Veyne discute a história observando sua
relação com o romance. Segundo ele, a história é uma narrativa de eventos: todo
o resto resulta disso. Já que é, de fato, uma narrativa, a história não faz
reviver esses eventos, assim como tampouco o faz o romance. Como o romance, a
história simplifica, organiza, sintetiza, e essa síntese da narrativa é tão
espontânea quanto a da nossa memória quando evocamos o passado. O que os
historiadores nominam evento é apreendido de maneira incompleta e lateralmente
por documentos ou testemunhos, por tekmeria,
(indícios). A interpretação dos acontecimentos é sempre feita em diferentes
perspectivas: a do ator, a do amigo, a do expectador, a do confessor, a do
historiador, etc. A narração histórica situa-se para além de todos os
documentos, já que nenhum deles pode ser o próprio evento. A história é diegesis[2] e a literatura mimesis.
Peter Burke[3]discute
as mudanças ocorridas na historiografia a partir do surgimento da chamada Nova
História. Esta se preocupa em analisar as estruturas, a história de cima, de
baixo e de outros ângulos possíveis. Para isto, vários novos temas da história,
entre eles, a história das mulheres, o renascimento da narrativa, a história
oral, merecem destaque. Para a Nova História, tudo é histórico, enquanto a
História tradicional olha de cima, pensa na história como narração de grandes
fatos.
Para Burke, a Nova História diferencia-se da tradicional em seis pontos:
o paradigma tradicional diz respeito somente à história política, a Nova
História preocupa-se com uma história total, onde tudo é histórico; a história
tradicional pensa na história como narração dos grandes fatos, a nova
preocupa-se em analisar as estruturas; a tradicional olha de cima, e a nova
história olha de cima, de baixo e de outros ângulos possíveis; documentos
oficiais são os que interessam ao paradigma tradicional. O paradigma da Nova
História aceita qualquer espécie de documento; o historiador tradicional
explica por meio da vontade do indivíduo histórico; a Nova História preocupa-se
com os movimentos sociais, as tendências; e, finalmente, o paradigma
tradicional considera a História uma ciência objetiva, e o paradigma novo não
crê na possibilidade de uma objetividade total.
Hayden White[4]
apresenta a ideia de que todas as narrativas históricas pressupõem
caracterizações figurativas dos eventos que pretende representar e explicar.

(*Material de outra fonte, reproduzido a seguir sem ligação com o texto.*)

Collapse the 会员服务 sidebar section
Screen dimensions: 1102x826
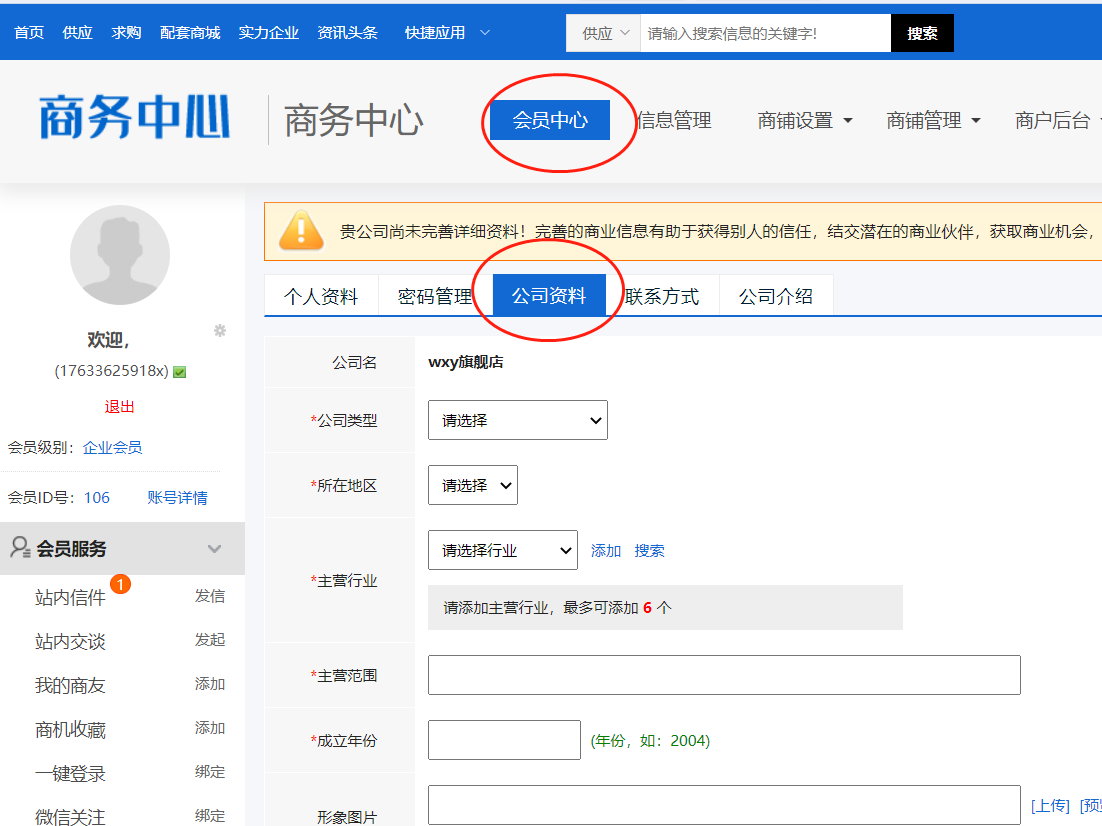pos(214,549)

Para ele há uma relação da narrativa histórica com o discurso literário, isto
é, as narrativas históricas são ficções verbais cujos conteúdos são tanto
inventados quanto descobertos e cujas formas têm mais em comum com seus
equivalentes na literatura do que com seus correspondentes na ciência. Para ele, o discurso histórico não se opõe
radicalmente ao discurso mítico, pois o próprio discurso do historiador é
formado por diferentes tipos de mitos históricos: como românticos, trágicos,
irônicos.
Desse modo, Hayden White complementa as
ideias de Burk e Veyne ao afirmar que a história é também artefato literário.

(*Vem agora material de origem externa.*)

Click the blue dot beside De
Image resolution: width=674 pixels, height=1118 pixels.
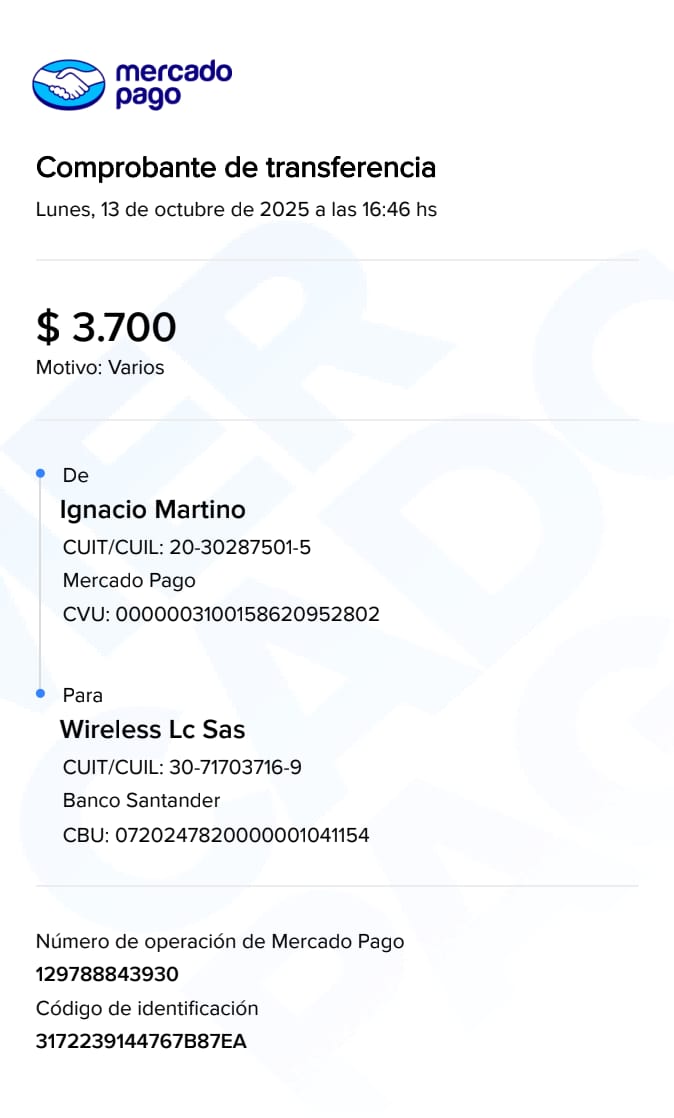41,472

Isto porque toda narrativa histórica ou não, apresenta sempre mais de um lado:
o de quem conta, o lado de quem ouve e a invenção, a subjetividade no processo narrativo.
Essa subjetividade depende do ponto de vista de quem narra; de como se
imagina/inventa uma realidade não vivida, apenas contada, como parte da
oralidade das comunidades.
Beatriz Sarlo[5]
define essa realidade não vivida de “pós-memória”: lembrar o vivido ou lembrar
narrações ou imagens alheias. Para Sarlo, fatos que não foram diretamente
experimentados, ou os discursos da pós-memória renunciam a totalização não só
porque nenhuma totalização é possível, mas porque eles são destinados
essencialmente ao fragmento.
De acordo com Francisco
Foot Hardman[6], a literatura da margem pode ser o lugar de
questionamento do trágico, história das autonomias, a busca da unidade perdida
numa sociedade do esquecimento e a produção das ilusões coletivas.
Tensões entre histórias locais e textos literários
O passado é inevitável e
acontece
independentemente da
vontade e
da razão. Beatriz Sarlo
O texto
literário pode ser contextualizado a partir da observação dos tecidos
residuais, porém nem sempre conseguimos conhecer a totalidade do interior dessa
urdidura. Mesmo que se tenha um texto referencial que apresente as fronteiras
do contexto literário sobre o mesmo evento, é preciso lembrar que há fronteiras
que limitam ou mesclam realidade e ficção. Às vezes parece difícil visualizar essas
fronteiras na obra de ficção considerando o realismo presente no texto. E o
contexto pode ser entendido como testemunha, mesmo que seja testemunha da
memória do vivido ou do ouvido na infância, ou da memória coletiva. Assim o
escritor ao associar o texto ao contexto, num só tempo, explica o sentido da
obra e promove o retorno ao tempo real.
Sabemos que
o texto literário apresenta sempre um resíduo, algo que por mais que o autor
tente explicar, as palavras não dão conta de traduzir. Sempre há na obra, um
lado referencial do discurso que é relativo à história, ao contexto, portanto
traduzível e o domínio plurissignificativo, aquele carregado de sentidos, às
vezes intraduzível. Partindo dessa
perspectiva do “intraduzível” que segundo Wilheim von Humboldt[7]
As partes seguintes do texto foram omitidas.